The problem: Express the listing as a two-column CSV, beginning at the line that contains "This screenshot has height=965, width=1000." and stopping after the line that contains "center [276, 92].". Use the headers input and output, give one row per input-output pair, and place each value in a single quoted field with line breaks replaced by spaces.

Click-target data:

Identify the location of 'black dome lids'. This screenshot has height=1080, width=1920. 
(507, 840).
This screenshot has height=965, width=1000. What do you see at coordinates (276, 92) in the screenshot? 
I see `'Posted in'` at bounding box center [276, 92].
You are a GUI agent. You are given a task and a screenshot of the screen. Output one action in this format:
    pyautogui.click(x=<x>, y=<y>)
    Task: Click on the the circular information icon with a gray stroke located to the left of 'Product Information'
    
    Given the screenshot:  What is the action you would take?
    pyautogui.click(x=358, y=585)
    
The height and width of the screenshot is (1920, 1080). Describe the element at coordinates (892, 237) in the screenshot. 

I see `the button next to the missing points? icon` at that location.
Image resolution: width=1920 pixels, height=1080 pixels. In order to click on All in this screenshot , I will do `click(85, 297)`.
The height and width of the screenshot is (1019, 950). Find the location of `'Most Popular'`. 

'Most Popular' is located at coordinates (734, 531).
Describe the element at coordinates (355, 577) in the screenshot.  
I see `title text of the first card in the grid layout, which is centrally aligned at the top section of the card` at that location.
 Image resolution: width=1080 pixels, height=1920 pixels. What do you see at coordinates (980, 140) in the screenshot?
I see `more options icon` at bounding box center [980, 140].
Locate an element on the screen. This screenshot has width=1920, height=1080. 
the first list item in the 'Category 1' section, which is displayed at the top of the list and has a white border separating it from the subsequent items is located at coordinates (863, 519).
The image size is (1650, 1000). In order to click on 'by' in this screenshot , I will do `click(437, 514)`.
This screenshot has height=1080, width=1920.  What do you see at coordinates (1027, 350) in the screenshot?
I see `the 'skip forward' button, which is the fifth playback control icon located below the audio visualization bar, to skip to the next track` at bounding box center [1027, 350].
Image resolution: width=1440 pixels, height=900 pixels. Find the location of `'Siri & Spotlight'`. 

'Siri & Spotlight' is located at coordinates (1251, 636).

The completed task:
input,output
"This screenshot has height=965, width=1000. What do you see at coordinates (276, 92) in the screenshot?","I see `'Posted in'` at bounding box center [276, 92]."